-- start of SOURCE RECORDS --

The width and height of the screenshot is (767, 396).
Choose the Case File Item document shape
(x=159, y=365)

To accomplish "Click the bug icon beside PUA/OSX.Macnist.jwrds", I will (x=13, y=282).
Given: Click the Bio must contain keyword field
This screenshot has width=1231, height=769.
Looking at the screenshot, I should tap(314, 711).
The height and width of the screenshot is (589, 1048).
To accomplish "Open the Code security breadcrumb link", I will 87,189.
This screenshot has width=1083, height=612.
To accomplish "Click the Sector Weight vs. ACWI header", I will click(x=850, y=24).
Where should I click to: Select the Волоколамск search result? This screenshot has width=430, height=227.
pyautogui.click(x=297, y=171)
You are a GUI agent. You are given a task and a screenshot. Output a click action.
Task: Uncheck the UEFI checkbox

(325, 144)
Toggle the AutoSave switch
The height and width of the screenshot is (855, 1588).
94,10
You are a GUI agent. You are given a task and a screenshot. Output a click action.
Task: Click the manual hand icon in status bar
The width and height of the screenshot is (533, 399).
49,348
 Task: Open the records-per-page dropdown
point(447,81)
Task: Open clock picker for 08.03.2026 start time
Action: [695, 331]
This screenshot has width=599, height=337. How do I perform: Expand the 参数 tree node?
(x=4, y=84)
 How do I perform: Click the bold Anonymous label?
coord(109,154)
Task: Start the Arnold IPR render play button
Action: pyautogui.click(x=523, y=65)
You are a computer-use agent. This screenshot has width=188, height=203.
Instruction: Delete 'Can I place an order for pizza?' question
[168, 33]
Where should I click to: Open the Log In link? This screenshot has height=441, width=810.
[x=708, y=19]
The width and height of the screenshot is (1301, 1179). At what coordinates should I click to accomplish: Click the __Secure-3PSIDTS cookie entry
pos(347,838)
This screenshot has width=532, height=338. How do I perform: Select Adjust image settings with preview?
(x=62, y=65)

-- end of SOURCE RECORDS --

• **WHAT YOU NEED TO DO**: Copy out every line of the entries above word for word, with no changes.

• **CORRECT RESULT**:
The width and height of the screenshot is (767, 396).
Choose the Case File Item document shape
(x=159, y=365)

To accomplish "Click the bug icon beside PUA/OSX.Macnist.jwrds", I will (x=13, y=282).
Given: Click the Bio must contain keyword field
This screenshot has width=1231, height=769.
Looking at the screenshot, I should tap(314, 711).
The height and width of the screenshot is (589, 1048).
To accomplish "Open the Code security breadcrumb link", I will 87,189.
This screenshot has width=1083, height=612.
To accomplish "Click the Sector Weight vs. ACWI header", I will click(x=850, y=24).
Where should I click to: Select the Волоколамск search result? This screenshot has width=430, height=227.
pyautogui.click(x=297, y=171)
You are a GUI agent. You are given a task and a screenshot. Output a click action.
Task: Uncheck the UEFI checkbox

(325, 144)
Toggle the AutoSave switch
The height and width of the screenshot is (855, 1588).
94,10
You are a GUI agent. You are given a task and a screenshot. Output a click action.
Task: Click the manual hand icon in status bar
The width and height of the screenshot is (533, 399).
49,348
 Task: Open the records-per-page dropdown
point(447,81)
Task: Open clock picker for 08.03.2026 start time
Action: [695, 331]
This screenshot has width=599, height=337. How do I perform: Expand the 参数 tree node?
(x=4, y=84)
 How do I perform: Click the bold Anonymous label?
coord(109,154)
Task: Start the Arnold IPR render play button
Action: pyautogui.click(x=523, y=65)
You are a computer-use agent. This screenshot has width=188, height=203.
Instruction: Delete 'Can I place an order for pizza?' question
[168, 33]
Where should I click to: Open the Log In link? This screenshot has height=441, width=810.
[x=708, y=19]
The width and height of the screenshot is (1301, 1179). At what coordinates should I click to accomplish: Click the __Secure-3PSIDTS cookie entry
pos(347,838)
This screenshot has width=532, height=338. How do I perform: Select Adjust image settings with preview?
(x=62, y=65)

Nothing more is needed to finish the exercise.